You are require to analyse the external labour market, economic, social and public policy factors that are likely to have an impact on the demand for and supply of labour for organisations within your chosen industry (or industry sector), and make evidence-based recommendations as to how these organisations can respond to such external factors.
Some issues you need to consider are:
Defining your industry: Irrespective of either a broad or narrow definition of your chosen industry, there needs to be more than one employer. The Australian Bureau of Statistics uses the Australian and New Zealand Standard Industrial Classification (ANZSIC) to identify industries and industry sectors (Cat. no. 1292.0: see URL
https://www.abs.gov.au/ausstats/abs@.nsf/Latestproducts/1292.0Contents12006%20(Revision%202.0)?opendocument&tabname=Summary&prodno=1292.0&issue=2006%20(Revision%202.0)&num=&view=) Generally organisations that carry out related productive activities are grouped together to identify an “industry” (Divisions A to S) and specialist business units engaged in similar productive activities are grouped together to identify “industry sectors”.

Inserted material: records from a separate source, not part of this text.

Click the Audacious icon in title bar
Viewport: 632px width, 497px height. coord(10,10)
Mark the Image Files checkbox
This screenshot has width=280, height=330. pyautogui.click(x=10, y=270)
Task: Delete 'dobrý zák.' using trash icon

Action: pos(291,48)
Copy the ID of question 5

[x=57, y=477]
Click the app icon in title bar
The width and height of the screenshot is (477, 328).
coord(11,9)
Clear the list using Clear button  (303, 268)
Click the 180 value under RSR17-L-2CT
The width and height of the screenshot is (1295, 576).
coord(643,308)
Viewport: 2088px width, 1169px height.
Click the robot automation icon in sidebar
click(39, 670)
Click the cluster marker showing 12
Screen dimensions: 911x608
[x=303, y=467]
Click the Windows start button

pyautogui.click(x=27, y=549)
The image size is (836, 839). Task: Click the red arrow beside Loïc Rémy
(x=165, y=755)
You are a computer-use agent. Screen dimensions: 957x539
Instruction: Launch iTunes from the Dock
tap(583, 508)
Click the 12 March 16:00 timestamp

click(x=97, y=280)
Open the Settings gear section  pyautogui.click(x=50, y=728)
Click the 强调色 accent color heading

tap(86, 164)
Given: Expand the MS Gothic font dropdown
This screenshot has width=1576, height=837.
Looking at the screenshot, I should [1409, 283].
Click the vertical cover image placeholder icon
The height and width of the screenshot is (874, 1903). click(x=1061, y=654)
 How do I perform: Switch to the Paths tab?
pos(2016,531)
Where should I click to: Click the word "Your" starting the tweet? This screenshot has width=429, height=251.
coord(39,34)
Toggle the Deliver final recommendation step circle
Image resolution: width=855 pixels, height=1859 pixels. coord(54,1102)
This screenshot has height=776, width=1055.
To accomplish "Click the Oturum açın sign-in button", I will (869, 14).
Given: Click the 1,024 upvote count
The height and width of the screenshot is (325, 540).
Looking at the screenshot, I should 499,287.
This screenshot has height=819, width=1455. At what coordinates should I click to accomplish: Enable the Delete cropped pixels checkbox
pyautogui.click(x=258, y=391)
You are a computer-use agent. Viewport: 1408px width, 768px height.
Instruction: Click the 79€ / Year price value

If you choose a wide industry definition you will have an increased number of occupations and/or professions to contemplate. The more narrow your industry definition the fewer occupations and/or professions to discuss, which should add to the depth and quality of your Report.
You need to justify to the reader your definition of the industry selected.
Industry background and status: Overviewing your selected industry allows for an understanding of labour demand factors. Is the industry expanding? If yes, this might indicate growth in the demand for labour. If the industry is contracting, this might indicate a fall in the demand for labour.
Type of labour demanded: Understanding the occupations and/or professions employers in the industry need allows you to identify the skills demanded. The hours of operation of employers also influences the demand for labour (full-time, part-time, casual etc). See the Australian Department of Education, Skills and Employment’s “Labour Market Information Portal” for some useful data on these issues URL: https://lmip.gov.au/
Supply of labour: Understanding the sources of labour for the industry should generate discussion how the demand for labour might be satisfied. Here the demographic profiles of the workforce for the industry (e.g. skills, education and training requirements, gender, age, health, language, ethnicity and cultural diversity) should be discussed.
Evidence-based recommendations: Any recommendations you make should reflect your discussion and analysis of labour demand and supply in the body of the Report. Note the Report and Summary Sheet marking criteria where you must highlight and make recommendations the industry’s workforce diversity concerns.
Introduction and Conclusion sections: Properly constructed, it should be possible to read just the introduction and conclusion of your Report to comprehend the key points of the discussion, the analysis, and reasons for your recommendations without having to read the full Report. These two sections should be revised after you have finalised the body of your Report, so that they both reflect your discussion and signpost (for the introduction) and summarise (for the conclusion) the more important issues canvassed in the body of the Report.